— START OF Material for this exercise —

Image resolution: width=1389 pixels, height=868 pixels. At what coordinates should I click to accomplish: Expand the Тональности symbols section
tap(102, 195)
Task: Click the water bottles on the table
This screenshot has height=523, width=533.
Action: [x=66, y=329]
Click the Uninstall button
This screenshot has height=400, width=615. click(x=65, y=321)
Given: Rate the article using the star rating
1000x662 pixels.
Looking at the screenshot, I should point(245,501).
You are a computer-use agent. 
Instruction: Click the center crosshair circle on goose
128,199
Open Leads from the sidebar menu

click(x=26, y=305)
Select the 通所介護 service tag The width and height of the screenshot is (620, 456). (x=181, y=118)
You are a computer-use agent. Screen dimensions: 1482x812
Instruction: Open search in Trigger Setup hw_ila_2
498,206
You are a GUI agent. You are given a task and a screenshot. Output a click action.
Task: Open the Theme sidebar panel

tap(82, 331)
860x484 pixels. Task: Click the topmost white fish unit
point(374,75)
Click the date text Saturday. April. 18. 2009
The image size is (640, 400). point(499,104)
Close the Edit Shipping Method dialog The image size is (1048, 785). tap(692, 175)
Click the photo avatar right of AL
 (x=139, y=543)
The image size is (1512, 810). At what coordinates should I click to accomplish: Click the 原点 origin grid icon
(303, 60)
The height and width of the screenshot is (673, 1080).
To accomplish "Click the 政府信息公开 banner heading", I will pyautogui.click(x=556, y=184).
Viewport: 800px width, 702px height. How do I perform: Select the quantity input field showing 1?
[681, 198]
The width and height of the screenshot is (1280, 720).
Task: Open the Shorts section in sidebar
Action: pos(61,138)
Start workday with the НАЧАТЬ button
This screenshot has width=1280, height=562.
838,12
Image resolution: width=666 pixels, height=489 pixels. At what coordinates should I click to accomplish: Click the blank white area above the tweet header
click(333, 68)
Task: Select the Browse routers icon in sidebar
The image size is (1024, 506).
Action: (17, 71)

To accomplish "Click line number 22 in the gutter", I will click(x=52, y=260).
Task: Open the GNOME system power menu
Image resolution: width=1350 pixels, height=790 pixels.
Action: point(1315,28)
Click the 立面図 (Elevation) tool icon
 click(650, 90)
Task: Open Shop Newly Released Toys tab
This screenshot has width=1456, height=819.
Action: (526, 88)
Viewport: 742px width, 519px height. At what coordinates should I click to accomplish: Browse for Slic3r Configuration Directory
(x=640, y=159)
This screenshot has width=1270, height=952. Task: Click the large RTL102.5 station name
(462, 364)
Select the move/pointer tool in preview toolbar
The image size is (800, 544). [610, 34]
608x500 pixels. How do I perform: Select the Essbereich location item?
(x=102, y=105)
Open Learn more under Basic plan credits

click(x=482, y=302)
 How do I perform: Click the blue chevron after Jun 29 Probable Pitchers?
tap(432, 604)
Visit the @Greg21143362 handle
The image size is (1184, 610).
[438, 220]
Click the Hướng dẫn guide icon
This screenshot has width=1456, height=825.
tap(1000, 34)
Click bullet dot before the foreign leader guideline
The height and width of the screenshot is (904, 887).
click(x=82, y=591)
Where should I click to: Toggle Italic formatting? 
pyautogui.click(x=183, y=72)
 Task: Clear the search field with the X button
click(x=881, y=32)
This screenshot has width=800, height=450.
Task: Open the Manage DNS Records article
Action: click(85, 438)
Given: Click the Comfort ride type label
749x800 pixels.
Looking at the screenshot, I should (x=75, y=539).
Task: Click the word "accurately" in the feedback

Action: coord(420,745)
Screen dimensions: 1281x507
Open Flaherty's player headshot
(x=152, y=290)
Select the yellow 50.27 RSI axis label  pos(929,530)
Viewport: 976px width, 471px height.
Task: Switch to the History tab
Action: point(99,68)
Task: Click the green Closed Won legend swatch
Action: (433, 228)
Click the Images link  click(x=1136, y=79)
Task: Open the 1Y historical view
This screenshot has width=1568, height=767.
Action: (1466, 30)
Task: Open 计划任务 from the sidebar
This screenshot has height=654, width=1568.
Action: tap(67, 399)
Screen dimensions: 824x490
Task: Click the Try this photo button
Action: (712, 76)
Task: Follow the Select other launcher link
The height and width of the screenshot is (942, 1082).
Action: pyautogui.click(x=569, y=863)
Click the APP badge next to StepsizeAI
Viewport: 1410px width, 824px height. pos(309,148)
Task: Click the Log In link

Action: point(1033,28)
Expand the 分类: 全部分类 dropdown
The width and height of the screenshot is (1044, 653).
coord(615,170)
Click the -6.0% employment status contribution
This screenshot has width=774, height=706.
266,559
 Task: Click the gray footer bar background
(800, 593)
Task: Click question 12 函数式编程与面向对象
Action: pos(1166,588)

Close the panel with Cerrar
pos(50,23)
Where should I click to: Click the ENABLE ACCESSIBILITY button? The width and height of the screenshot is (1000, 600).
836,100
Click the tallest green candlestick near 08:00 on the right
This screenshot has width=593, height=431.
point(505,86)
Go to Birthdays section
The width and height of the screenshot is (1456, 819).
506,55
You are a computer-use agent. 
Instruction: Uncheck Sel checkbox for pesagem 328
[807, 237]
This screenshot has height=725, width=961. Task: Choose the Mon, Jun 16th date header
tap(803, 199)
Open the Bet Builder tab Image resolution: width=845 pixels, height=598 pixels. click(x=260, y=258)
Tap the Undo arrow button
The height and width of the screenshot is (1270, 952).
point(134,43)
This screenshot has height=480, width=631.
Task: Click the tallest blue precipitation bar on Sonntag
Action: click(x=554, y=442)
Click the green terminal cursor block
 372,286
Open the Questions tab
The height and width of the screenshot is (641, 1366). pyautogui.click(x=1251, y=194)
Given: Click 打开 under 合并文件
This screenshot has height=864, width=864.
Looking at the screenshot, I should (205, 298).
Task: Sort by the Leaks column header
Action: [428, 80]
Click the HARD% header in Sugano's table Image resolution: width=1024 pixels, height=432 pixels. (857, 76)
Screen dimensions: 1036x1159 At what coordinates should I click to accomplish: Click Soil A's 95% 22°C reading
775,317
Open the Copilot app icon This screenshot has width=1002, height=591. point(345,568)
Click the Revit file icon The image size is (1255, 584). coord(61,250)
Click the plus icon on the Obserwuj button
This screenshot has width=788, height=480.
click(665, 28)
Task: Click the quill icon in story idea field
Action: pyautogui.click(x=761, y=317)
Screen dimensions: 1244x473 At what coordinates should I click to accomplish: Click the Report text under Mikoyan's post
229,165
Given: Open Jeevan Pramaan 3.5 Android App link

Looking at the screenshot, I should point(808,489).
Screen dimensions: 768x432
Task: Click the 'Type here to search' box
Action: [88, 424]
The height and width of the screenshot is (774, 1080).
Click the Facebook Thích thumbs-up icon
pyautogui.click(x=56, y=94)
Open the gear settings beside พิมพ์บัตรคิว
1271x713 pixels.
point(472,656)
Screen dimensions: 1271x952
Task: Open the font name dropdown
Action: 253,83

— END OF Material for this exercise —

* [Work required]: Quote the items from the line with "Open the gear settings beside พิมพ์บัตรคิว" up to and including the last line of the items, with no changes.

* [Result of the task]:
Open the gear settings beside พิมพ์บัตรคิว
1271x713 pixels.
point(472,656)
Screen dimensions: 1271x952
Task: Open the font name dropdown
Action: 253,83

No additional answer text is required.